Since when do banks have any “values” other than making as much money as they can, keeping customers’ money in a safe place, and occasionally recommending some sensible investment? Can they close the account of those who have political and social views with which they do not agree?
The question is relevant in the UK, because it is precisely what the private bank Coutts has done with far-right leader Nigel Farage, claiming that the campaign for Brexit, friendship with Trump, sympathy for Putin and tennis player Djokovic, skepticism about global warming and opposition to “inclusive” policies, such as equal rights for trans people, constituted a “reputational risk” for the institution.
But Nigel Farage – who currently does not play an active role in politics, but is toying with the idea of ??returning to the front line to give a string to anti-European and far-right approaches – is not the only victim of the politicization of banking in the United Kingdom and the reprisals against those who do not have “inclusive” positions on issues of race and gender. It has also come to light that the company PayPal closed the account of a group of parents who opposed the closure of schools during the pandemic, and that the same thing happened to groups that questioned the radical confinements.
Rishi Sunak’s Conservative government has taken note and is set to start legislating today to revoke the licenses of banks that discriminate against customers based on political views and deny them freedom of expression, and to make it clear that the only valid reasons for closing an account are strictly commercial or criminal behavior, but never those related to “values” or insufficiently “inclusive” conduct.
Coutts, called “the bank of royalty” because the Windsors have traditionally kept their millions there and it is part of the NatWest group, is not the only one that has discriminated against right-wing figures and they have taken refuge in regulations that allow “PPE” (politically exposed people) to be treated differently due to the possible impact of their opinions on the reputation of the institutions. Several lords and relatives of conservative politicians have come forward to report that the same thing has happened to them.

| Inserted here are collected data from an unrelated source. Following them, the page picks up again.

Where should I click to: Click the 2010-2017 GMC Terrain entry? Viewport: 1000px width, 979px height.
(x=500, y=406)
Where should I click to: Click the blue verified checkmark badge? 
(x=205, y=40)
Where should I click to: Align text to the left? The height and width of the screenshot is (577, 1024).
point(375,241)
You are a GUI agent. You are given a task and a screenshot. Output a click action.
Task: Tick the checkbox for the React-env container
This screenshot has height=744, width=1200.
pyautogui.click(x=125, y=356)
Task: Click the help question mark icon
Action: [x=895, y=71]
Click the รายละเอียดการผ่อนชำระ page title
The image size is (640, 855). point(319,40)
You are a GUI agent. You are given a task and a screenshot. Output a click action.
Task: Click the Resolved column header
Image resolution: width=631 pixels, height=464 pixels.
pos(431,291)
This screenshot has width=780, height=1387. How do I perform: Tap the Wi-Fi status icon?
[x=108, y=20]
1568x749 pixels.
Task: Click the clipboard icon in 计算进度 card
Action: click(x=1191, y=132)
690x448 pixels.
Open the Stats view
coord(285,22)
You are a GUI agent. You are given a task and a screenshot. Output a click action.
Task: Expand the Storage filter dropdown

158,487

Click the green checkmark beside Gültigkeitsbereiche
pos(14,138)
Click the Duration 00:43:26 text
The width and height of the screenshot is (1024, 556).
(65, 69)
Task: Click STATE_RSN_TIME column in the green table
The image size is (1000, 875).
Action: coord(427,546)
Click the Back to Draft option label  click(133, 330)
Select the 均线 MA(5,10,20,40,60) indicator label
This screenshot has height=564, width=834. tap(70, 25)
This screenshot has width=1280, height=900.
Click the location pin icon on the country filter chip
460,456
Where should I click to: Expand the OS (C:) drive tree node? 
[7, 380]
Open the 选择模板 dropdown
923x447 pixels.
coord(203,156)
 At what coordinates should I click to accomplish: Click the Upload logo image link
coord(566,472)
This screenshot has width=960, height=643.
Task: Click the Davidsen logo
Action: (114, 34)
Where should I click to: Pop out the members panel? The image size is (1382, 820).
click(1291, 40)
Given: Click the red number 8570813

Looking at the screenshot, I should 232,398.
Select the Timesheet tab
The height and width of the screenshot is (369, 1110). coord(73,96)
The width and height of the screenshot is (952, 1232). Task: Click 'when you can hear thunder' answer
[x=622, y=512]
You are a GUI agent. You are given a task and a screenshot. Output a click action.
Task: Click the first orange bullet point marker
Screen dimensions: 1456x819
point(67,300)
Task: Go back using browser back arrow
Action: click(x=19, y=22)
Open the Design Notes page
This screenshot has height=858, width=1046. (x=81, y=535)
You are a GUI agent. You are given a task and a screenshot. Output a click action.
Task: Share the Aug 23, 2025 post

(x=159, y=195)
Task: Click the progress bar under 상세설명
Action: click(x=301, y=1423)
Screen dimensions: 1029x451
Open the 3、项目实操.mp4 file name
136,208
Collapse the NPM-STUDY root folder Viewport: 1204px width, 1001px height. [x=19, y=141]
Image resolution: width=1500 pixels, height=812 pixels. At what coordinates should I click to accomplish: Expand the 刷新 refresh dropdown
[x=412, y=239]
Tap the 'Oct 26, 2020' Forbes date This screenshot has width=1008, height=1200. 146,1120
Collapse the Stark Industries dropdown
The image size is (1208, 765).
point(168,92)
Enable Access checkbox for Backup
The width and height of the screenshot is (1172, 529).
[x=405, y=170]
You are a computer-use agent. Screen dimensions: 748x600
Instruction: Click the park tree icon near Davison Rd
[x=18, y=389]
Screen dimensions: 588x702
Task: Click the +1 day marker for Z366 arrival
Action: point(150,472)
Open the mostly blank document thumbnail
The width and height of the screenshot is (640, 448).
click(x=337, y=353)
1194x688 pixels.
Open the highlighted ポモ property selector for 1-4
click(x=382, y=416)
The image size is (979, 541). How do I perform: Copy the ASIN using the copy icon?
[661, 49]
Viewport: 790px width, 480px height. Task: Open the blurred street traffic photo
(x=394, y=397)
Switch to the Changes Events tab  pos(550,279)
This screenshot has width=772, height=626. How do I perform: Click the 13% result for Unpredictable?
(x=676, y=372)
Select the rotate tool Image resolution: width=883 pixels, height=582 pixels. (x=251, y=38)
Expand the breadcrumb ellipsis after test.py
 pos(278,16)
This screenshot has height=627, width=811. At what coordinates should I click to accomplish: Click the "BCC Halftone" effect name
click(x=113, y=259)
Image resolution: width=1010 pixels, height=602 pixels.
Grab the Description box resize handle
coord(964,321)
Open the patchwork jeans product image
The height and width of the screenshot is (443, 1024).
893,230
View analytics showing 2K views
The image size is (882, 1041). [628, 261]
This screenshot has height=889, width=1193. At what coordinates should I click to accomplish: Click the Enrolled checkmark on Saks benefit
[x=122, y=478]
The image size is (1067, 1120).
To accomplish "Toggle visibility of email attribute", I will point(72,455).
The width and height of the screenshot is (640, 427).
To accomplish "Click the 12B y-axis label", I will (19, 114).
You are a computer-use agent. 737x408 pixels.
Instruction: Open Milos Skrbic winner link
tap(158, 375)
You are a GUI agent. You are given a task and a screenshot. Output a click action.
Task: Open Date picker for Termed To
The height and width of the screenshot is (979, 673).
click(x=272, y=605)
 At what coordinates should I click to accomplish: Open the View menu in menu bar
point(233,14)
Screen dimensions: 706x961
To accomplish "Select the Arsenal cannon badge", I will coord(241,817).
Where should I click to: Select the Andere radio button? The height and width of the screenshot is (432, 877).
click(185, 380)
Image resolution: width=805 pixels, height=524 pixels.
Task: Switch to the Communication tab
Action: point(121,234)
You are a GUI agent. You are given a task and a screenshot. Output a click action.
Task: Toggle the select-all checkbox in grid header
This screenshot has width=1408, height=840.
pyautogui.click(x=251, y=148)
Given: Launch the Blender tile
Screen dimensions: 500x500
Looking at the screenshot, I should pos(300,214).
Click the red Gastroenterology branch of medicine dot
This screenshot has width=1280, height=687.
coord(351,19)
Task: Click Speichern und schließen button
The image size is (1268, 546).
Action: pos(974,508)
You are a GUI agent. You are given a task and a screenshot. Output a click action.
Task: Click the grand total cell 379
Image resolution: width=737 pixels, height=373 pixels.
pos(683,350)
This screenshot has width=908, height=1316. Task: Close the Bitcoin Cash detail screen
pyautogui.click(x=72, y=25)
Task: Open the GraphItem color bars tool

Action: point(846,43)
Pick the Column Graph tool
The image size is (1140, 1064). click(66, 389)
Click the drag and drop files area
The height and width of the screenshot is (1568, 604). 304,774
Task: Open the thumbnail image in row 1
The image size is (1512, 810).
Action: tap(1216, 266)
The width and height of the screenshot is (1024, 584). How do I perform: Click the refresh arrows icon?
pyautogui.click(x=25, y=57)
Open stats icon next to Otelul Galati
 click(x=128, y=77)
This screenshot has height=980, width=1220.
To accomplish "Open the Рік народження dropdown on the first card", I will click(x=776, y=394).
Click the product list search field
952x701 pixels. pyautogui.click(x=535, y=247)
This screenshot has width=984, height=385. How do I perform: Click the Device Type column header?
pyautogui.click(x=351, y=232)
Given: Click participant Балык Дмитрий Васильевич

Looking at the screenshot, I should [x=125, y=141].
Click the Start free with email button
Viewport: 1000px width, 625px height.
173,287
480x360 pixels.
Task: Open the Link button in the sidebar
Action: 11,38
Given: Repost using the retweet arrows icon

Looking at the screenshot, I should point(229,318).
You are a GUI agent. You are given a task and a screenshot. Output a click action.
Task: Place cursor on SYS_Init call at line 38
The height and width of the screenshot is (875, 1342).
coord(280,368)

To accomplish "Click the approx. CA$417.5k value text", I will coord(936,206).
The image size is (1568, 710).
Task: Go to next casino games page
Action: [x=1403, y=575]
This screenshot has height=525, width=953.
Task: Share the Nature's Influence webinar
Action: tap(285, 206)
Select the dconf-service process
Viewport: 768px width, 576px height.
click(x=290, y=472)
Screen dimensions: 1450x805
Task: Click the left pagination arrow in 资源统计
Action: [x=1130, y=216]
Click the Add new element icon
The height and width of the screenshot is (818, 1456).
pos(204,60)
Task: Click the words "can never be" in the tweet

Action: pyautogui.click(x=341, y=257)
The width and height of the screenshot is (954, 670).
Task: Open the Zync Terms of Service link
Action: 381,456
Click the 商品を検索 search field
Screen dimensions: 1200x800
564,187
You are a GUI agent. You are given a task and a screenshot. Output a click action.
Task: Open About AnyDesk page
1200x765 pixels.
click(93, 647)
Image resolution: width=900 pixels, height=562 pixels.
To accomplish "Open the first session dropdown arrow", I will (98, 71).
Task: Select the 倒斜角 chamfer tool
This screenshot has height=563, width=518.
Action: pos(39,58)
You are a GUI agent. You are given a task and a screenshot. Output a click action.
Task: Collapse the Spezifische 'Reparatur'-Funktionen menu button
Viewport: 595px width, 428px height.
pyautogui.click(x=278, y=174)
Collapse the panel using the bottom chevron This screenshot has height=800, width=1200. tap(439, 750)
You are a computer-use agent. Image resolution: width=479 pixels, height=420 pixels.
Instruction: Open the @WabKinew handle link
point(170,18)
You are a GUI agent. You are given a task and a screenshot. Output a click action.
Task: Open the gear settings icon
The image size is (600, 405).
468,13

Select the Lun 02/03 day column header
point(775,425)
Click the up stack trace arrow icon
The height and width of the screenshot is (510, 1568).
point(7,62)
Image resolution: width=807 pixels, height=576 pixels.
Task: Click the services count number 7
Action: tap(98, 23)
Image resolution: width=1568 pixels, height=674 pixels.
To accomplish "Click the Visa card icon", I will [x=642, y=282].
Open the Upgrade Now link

Coutts initially alleged that the closure of Farage’s account was in response to the fact that the level of his investments had fallen below the required minimum. But the politician has obtained the notes of the meeting of the bank managers where the decision was taken and a forty-page report on his person that “looks like a document from the old Stasi” (East German security services) and examines all the pronouncements with a magnifying glass. The words “Brexit” and “Trump” appear more than forty times as mortal sins. He says he was a fascist when he was young, and describes the former American president as “xenophobic and racist”.
Following the decision of his bank, and with which he had a mortgage, ten other institutions have denied him the right to open an account there. The architect of Brexit considers himself a victim of ideological persecution and claims that censors have investigated him and monitored his interventions on social networks as if they were agents of the secret services. “If no action is taken – he said – Great Britain is in the process of having a credit system like that of China, in which only those who hold opinions considered politically correct can participate as full members of society.”
The bank’s internal report, according to The DailyTelegraph newspaper, points out that “there are several factors and behaviors of Mr. Farage that could be argued are not aligned with the values ??that defend the common good and that allow people to be treated with dignity and respect”, and go against the entity’s principles on inclusive treatment of people of black and Asian ethnicity and members of the trans minority.